(Guillermo Rigondeaux throws a left to the face of Drian Francisco during their junior featherweight bout at the Mandalay Bay Events Center Saturday in Las Vegas; Photo: Isaac Brekken/Getty Images)
Keep coming back here for updates on the Cotto vs Canelo undercard on HBO Pay-Per-View:
Well, the main event is going to have a lot to live up to after Francisco Vargas-Takashi Miura. This fight had the special sauce that makes boxing great when it is, and will be a strong contender for the best of 2015. Vargas scored a massive comeback knockout in the 9th round. Well, a comeback from Miura’s comeback. That’s because Vargas came out and hurt Miura right away in the 1st. But Miura got in some licks; he opened a cut under Vargas’ right eye that would increasingly trouble Vargas. It wasn’t until midway through the 3rd that Miura stopped getting his ass kicked and began kicking ass back, and in the 4th he dropped Vargas with a huge left hand. Miura would proceed to beat up Vargas for a couple rounds before slowing a little, perhaps because nobody should take as many clean shots as Miura does, and Vargas was still landing some. By the end of the 7th, it looked like Vargas might be getting back into the fight. And of course Miura rocked Vargas hard in that round, and it looked like it was gonna be over very soon. It was, just not the way we expected. Vargas caught Miura with a combo in the 9th that finished with a huge right hand, wobbling Miura, and as he stumbled backward Vargas caught him with a couple more nasties. Miura somehow got up from that knockdown, and somehow held on for a little while longer. When referee Tony Weeks stepped in, he’d taken an absurd amount of punishment on the verge of knockout, and it was the right call.

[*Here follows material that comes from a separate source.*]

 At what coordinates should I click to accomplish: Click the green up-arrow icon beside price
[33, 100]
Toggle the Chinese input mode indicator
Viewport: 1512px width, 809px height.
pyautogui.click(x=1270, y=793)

This is what we do it for, gang. This is why we put up with all the politics, and nonsense scoring, all the bullshit: to get a chance to watch something like this happen.

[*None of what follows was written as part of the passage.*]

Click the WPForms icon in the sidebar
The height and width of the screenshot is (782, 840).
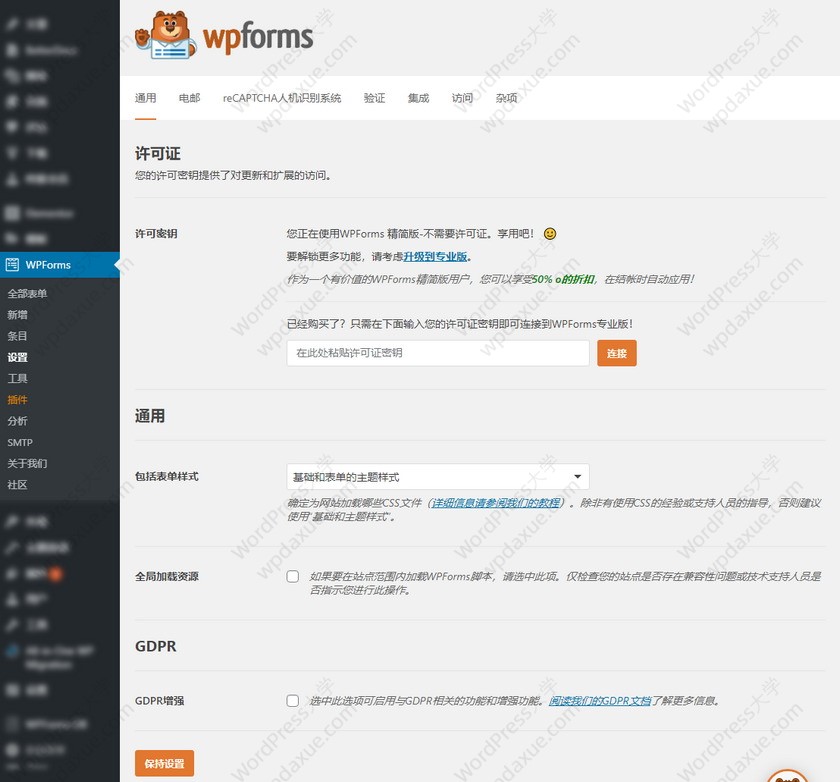pyautogui.click(x=12, y=265)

Junior featherweight champion Guillermo Rigondeaux ratcheted down his activity level from “low” to “anemic” and still won a shut out over Drian Francisco. Rigo took the fight on short notice and was coming off about a year’s layoff, but his inability to vaporize a journeyman who was himself vaporized by a journeyman just two fights ago — it’s damning for the case some make that Rigo is the best pound-for-pound fighter alive. No. And that’s a separate question from how boring he is, which was extra-boring tonight. Francisco never could find the defensively astute Rigo, landing just 42 punches over 10 rounds. How does Rigo only land 72, though? That’s a low punch count for heavyweights. The fight against Vasyl Lomachenko still has appeal because of the elite ability that would be in the ring, but Rigo would probably make sure it was unwatchable (and that’s coming from someone who has found Rigo occasionally enjoyable to behold).

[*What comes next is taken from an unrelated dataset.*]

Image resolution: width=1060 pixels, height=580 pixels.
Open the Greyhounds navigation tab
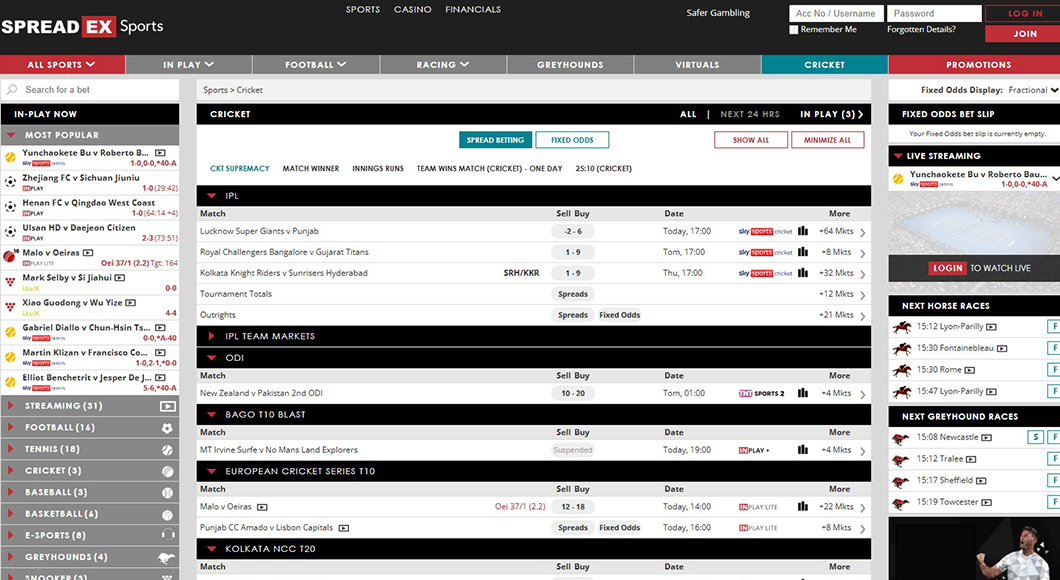click(570, 65)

Junior lightweight Ronny Rios took a decision over Jayson Velez to kick off the Cotto vs Canelo card, overcoming a good start from Velez and a low-blow deduction from referee Jay Nady. Rios was going low, really, and the HBO team’s talk about “if you can’t see a fighter’s bellybutton” was mooted by the fact that you never really see fighters’ bellybuttons in the ring these days. Anyhow, Velez was moving, countering and landing volume early, but Rios began to even up some of the rounds with his own increasing volume and pressure, and by the middle rounds he had taken over. By the late rounds, Velez was reluctant to engage. By the end of the fight, Rios had a set of 97-92, 95-94 and 96-93 scores, contrary to some of our fears Velez would get the edge anyway. It was Rios’ best win, just two bouts after his first loss.